- _Your task_
Could you rewrite all of the records below, changing every "Where should I click to:" to "Where do I click to:" and leaving everything else untouched?
○ ○ ○ ○
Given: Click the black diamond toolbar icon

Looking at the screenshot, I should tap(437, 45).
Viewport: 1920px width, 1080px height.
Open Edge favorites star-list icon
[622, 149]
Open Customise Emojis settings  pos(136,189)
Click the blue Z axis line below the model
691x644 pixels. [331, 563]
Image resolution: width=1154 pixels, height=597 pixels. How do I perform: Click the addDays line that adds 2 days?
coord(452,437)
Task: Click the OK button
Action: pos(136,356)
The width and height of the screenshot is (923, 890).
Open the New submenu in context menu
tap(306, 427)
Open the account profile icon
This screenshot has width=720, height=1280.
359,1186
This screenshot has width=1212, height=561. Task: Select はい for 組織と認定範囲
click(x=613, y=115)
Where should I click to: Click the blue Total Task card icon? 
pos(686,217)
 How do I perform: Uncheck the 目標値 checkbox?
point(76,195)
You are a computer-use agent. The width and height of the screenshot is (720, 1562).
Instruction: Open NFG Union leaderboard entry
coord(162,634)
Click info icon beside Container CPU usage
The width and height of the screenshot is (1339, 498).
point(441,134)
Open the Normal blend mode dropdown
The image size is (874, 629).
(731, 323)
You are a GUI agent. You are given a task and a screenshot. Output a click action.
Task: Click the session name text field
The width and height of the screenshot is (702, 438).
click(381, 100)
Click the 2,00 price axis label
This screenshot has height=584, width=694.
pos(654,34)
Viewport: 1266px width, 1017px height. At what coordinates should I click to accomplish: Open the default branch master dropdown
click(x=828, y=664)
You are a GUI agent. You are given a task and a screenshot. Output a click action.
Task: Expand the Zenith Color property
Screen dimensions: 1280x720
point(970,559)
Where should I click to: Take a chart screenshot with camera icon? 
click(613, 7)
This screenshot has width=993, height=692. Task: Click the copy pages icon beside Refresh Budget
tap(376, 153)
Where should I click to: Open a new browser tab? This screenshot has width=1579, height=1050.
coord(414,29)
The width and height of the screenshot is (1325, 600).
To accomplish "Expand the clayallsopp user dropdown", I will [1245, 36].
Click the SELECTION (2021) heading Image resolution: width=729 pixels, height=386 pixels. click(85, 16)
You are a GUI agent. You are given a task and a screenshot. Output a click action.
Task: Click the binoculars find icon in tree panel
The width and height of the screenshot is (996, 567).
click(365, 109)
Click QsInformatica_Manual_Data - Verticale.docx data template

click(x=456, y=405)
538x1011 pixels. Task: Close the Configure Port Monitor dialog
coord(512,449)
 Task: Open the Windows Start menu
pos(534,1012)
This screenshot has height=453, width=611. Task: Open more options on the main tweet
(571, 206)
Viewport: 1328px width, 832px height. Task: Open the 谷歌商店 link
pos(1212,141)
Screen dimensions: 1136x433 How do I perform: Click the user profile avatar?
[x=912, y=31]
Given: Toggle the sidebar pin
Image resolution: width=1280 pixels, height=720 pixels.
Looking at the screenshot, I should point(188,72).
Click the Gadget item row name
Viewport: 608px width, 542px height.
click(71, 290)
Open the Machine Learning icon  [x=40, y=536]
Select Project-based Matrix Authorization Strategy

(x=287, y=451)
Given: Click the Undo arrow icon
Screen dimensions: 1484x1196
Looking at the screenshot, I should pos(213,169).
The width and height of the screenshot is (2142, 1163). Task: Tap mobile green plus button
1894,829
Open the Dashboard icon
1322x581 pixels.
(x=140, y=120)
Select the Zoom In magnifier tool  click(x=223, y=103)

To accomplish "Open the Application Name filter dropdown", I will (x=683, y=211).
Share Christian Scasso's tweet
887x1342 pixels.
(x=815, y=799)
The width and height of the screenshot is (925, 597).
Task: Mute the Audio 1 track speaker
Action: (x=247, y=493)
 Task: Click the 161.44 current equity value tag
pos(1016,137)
○ ○ ○ ○
- _Answer to the exercise_
Given: Click the black diamond toolbar icon

Looking at the screenshot, I should tap(437, 45).
Viewport: 1920px width, 1080px height.
Open Edge favorites star-list icon
[622, 149]
Open Customise Emojis settings  pos(136,189)
Click the blue Z axis line below the model
691x644 pixels. [331, 563]
Image resolution: width=1154 pixels, height=597 pixels. How do I perform: Click the addDays line that adds 2 days?
coord(452,437)
Task: Click the OK button
Action: pos(136,356)
The width and height of the screenshot is (923, 890).
Open the New submenu in context menu
tap(306, 427)
Open the account profile icon
This screenshot has width=720, height=1280.
359,1186
This screenshot has width=1212, height=561. Task: Select はい for 組織と認定範囲
click(x=613, y=115)
Where do I click to: Click the blue Total Task card icon? 
pos(686,217)
 How do I perform: Uncheck the 目標値 checkbox?
point(76,195)
You are a computer-use agent. The width and height of the screenshot is (720, 1562).
Instruction: Open NFG Union leaderboard entry
coord(162,634)
Click info icon beside Container CPU usage
The width and height of the screenshot is (1339, 498).
point(441,134)
Open the Normal blend mode dropdown
The image size is (874, 629).
(731, 323)
You are a GUI agent. You are given a task and a screenshot. Output a click action.
Task: Click the session name text field
The width and height of the screenshot is (702, 438).
click(381, 100)
Click the 2,00 price axis label
This screenshot has height=584, width=694.
pos(654,34)
Viewport: 1266px width, 1017px height. At what coordinates should I click to accomplish: Open the default branch master dropdown
click(x=828, y=664)
You are a GUI agent. You are given a task and a screenshot. Output a click action.
Task: Expand the Zenith Color property
Screen dimensions: 1280x720
point(970,559)
Where do I click to: Take a chart screenshot with camera icon? 
click(613, 7)
This screenshot has width=993, height=692. Task: Click the copy pages icon beside Refresh Budget
tap(376, 153)
Where do I click to: Open a new browser tab? This screenshot has width=1579, height=1050.
coord(414,29)
The width and height of the screenshot is (1325, 600).
To accomplish "Expand the clayallsopp user dropdown", I will [1245, 36].
Click the SELECTION (2021) heading Image resolution: width=729 pixels, height=386 pixels. click(85, 16)
You are a GUI agent. You are given a task and a screenshot. Output a click action.
Task: Click the binoculars find icon in tree panel
The width and height of the screenshot is (996, 567).
click(365, 109)
Click QsInformatica_Manual_Data - Verticale.docx data template

click(x=456, y=405)
538x1011 pixels. Task: Close the Configure Port Monitor dialog
coord(512,449)
 Task: Open the Windows Start menu
pos(534,1012)
This screenshot has height=453, width=611. Task: Open more options on the main tweet
(571, 206)
Viewport: 1328px width, 832px height. Task: Open the 谷歌商店 link
pos(1212,141)
Screen dimensions: 1136x433 How do I perform: Click the user profile avatar?
[x=912, y=31]
Given: Toggle the sidebar pin
Image resolution: width=1280 pixels, height=720 pixels.
Looking at the screenshot, I should point(188,72).
Click the Gadget item row name
Viewport: 608px width, 542px height.
click(71, 290)
Open the Machine Learning icon  [x=40, y=536]
Select Project-based Matrix Authorization Strategy

(x=287, y=451)
Given: Click the Undo arrow icon
Screen dimensions: 1484x1196
Looking at the screenshot, I should pos(213,169).
The width and height of the screenshot is (2142, 1163). Task: Tap mobile green plus button
1894,829
Open the Dashboard icon
1322x581 pixels.
(x=140, y=120)
Select the Zoom In magnifier tool  click(x=223, y=103)

To accomplish "Open the Application Name filter dropdown", I will (x=683, y=211).
Share Christian Scasso's tweet
887x1342 pixels.
(x=815, y=799)
The width and height of the screenshot is (925, 597).
Task: Mute the Audio 1 track speaker
Action: (x=247, y=493)
 Task: Click the 161.44 current equity value tag
pos(1016,137)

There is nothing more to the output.